The words sent shock followed by newfound terror through his body. Like a spirit had passed through him, ripping out his chest on its way.  The broken bones, fractured ribs, even the stabbing on his shoulder faded into numbness. 

"No! What do you want? Money? Power? Name it and it's yours! Just leave them out of this!"

The man shook his head. "You sided with the snake and didn't expect to be swallowed in the end? Now naive."

The tears wouldn't stop coming. They rolled down his face in streams. The suspicion they might all die at the end lurked deep in the back of his mind but he chose to instead cling to a hope. A hope that pushed past his better judgement, telling him he need only do the job well enough. A hope that would now be the death of him and all he loved.

"False hope is a nasty thing isn't it Mr. Whiles." His killer locked eyes with him in a dead rutted stare. "Pretty on the outside but inside lies only death."

Would his children turn out like the killer standing before him? Did they stand any chance at surviving the terror he now brought down upon them?

"Do you believe in the absolute Mr. Whiles?"

The question bounced around the walls of the room for a second time that night.

Anger rolled to the surface of Whiles' brain. He'd been lied to. "What do you mean absolute?" He spat.

"I mean the only absolute worth asking about!" The killer barked and leaned in, just inches from touching noses. His eyes reached into Whiles and as he did, the desperate struggle that lay deep inside them rose to the surface. 

"God of course! The most debated, sought after, denied, hated, loved absolute in all of human history!" 

Whiles blinked at the audacity. Were they really talking theology?

"Does it matter?" Whiles asked.

"Maybe. It could mean the world or nothing at all." He smiled, "You. Tell. Me."

"No. I don't believe."

"Ah, so I was right. There is nothing interesting about you. Goodbye."

The killer raised his pistol and Whiles shouted, "No! Stop!"

He paused.

"What if I said yes?"

"Yes?"

"When I was young...before college...I used to."

The killer tossed him a bored look. "So you used to believe in God but gave him up in university. How much society brainwashing did it take? One...two years? You're a textbook American. Incredibly boring."

Fresh tears swelled in Whiles' eyes. It made the killer pause, curious.

"Will you beg I wonder?" He asked.

Whiles' body shook with fear and dread. He nodded, "Please! Anything you want! I'll give you anything!"

"No, not to me you imbecile. Beg to your God. God knows he's the only one who can save you now."

Fresh tears brimmed his eyes, "Why are you doing this? Why not just kill me right now?"

"There's a million reasons! But namely...." the killer leaned in close. "I want to know if he listens to your cries. I want to see if you are one of them!"

"One of who?"

"His friends." The click of the hammer on his gun was deafening. "Although if I'm to guess it's quite unlikely. If you were creator of the universe would you bother yourself with a stranger who never calls, never visits, and probably, maybe, even hates your guts? God knows I wouldn't. But still..."

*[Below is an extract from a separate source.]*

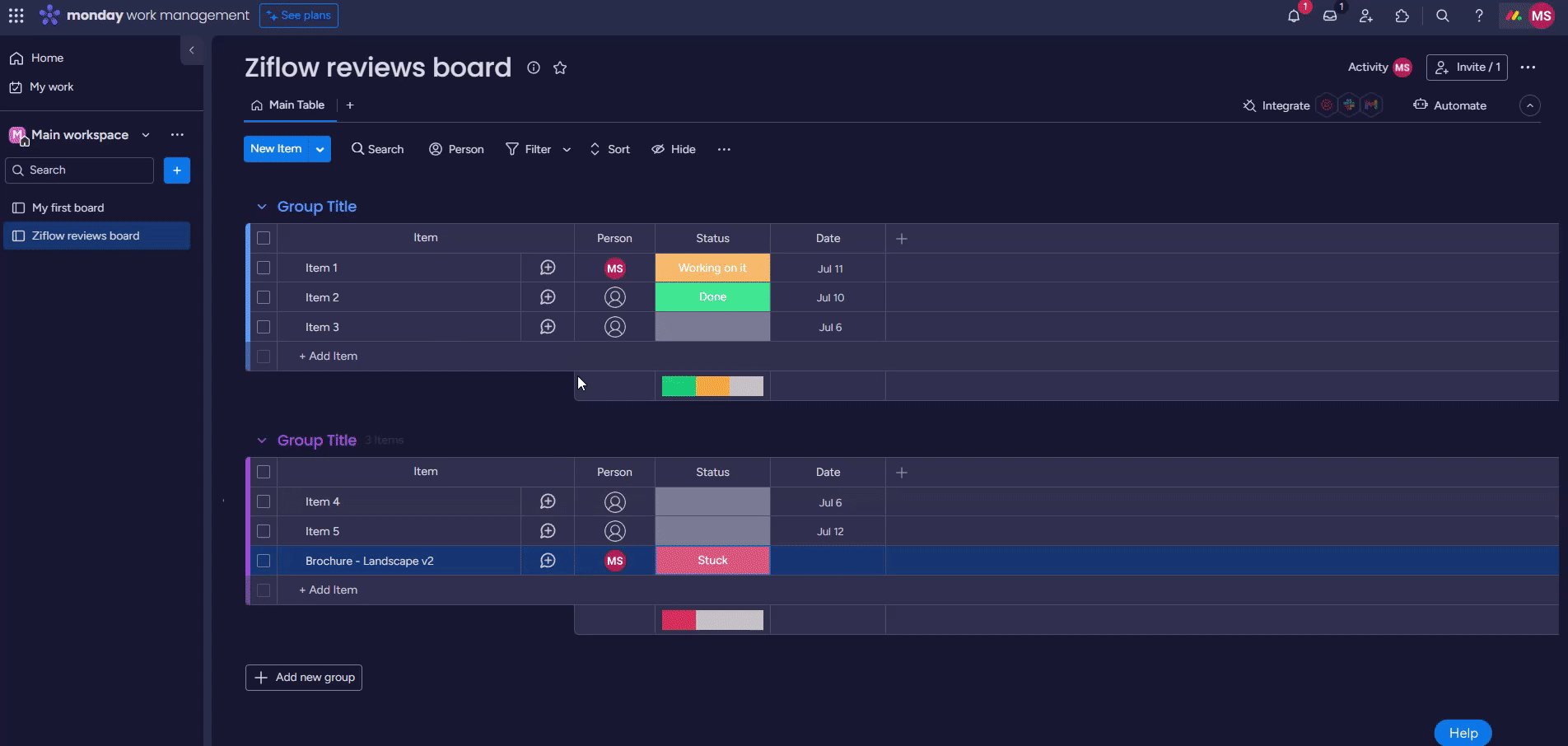Expand the New Item dropdown arrow

click(320, 149)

The killer stood before him wearing a black trench coat, and grey scarf. His curly, bronze hair stood out against a rather ordinary face. But keen, brown eyes that seemed to stare into your very soul foretold of a mind most unlike any other.

"Let's see. Shall we Mr. Whiles? Let's see."


-------------Ch. 1 END





So, interesting? Maybe? Eh? Eh? Was it incredibly confusing? Thought provoking? Do you feel an intense hatred for the killer or interest? Or maybe nothing at all? I never gave the killer's name so I wonder if that made the dialog incredibly confusing. 

Anyways, thanks for reading everyone!


----------



## Smith (Mar 9, 2017)

As far as the apostrophe being used for contractions, and to demonstrate possessive (i.e. "Whiles' eyes") everything seems to be in order.

There are times where you forgot one though. Like "The utter death of societies hive mind". This is a weird one, I won't lie, so I'm going to offer you a different option. Instead of trying to figure out where the apostrophe would go, I'd just say "the societal hive mind" and avoid the problem altogether.

"Mouthfull" should be 'mouthful'.

I feel like "they'll be carefully cared to" should either be "carefully taken care of" or "carefully cared for".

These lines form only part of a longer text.